What this task involves: Would you please transcribe exactly the lines from the one containing "Screen dimensions: 920x490" through the end of the material below, and only those?

● ● ● ● ●

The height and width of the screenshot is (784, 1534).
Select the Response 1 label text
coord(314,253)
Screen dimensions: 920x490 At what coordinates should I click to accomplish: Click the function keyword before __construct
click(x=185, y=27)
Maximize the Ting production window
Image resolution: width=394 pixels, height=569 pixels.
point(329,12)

● ● ● ● ●

Response below:
Screen dimensions: 920x490 At what coordinates should I click to accomplish: Click the function keyword before __construct
click(x=185, y=27)
Maximize the Ting production window
Image resolution: width=394 pixels, height=569 pixels.
point(329,12)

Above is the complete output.